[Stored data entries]
----------------------------------------

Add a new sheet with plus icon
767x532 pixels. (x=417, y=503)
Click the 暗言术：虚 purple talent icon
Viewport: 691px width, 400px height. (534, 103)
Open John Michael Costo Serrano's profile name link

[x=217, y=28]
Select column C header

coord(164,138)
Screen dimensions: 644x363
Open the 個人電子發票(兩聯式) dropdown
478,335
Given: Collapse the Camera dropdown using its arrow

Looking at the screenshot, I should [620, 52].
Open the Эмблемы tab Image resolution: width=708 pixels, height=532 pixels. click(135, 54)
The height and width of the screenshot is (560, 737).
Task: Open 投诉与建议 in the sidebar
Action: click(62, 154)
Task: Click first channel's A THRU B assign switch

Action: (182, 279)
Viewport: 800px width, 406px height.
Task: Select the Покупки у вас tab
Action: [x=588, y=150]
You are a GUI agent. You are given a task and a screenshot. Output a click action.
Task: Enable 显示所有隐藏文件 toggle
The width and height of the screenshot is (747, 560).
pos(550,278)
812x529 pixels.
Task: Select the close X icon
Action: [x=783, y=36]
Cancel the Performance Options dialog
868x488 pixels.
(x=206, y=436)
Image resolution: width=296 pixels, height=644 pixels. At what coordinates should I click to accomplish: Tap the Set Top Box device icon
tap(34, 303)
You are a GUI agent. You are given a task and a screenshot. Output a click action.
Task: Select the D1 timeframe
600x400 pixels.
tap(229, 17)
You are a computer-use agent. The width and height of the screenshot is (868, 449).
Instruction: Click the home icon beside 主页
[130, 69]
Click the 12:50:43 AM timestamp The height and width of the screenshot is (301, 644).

----------------------------------------

**TASK TO COMPLETE**
Transcribe the records above from the line holding "Screen dimensions: 644x363" down to the line holding "Task: Enable 显示所有隐藏文件 toggle", inclusive, without adding anything.

**TASK ANSWER**
Screen dimensions: 644x363
Open the 個人電子發票(兩聯式) dropdown
478,335
Given: Collapse the Camera dropdown using its arrow

Looking at the screenshot, I should [620, 52].
Open the Эмблемы tab Image resolution: width=708 pixels, height=532 pixels. click(135, 54)
The height and width of the screenshot is (560, 737).
Task: Open 投诉与建议 in the sidebar
Action: click(62, 154)
Task: Click first channel's A THRU B assign switch

Action: (182, 279)
Viewport: 800px width, 406px height.
Task: Select the Покупки у вас tab
Action: [x=588, y=150]
You are a GUI agent. You are given a task and a screenshot. Output a click action.
Task: Enable 显示所有隐藏文件 toggle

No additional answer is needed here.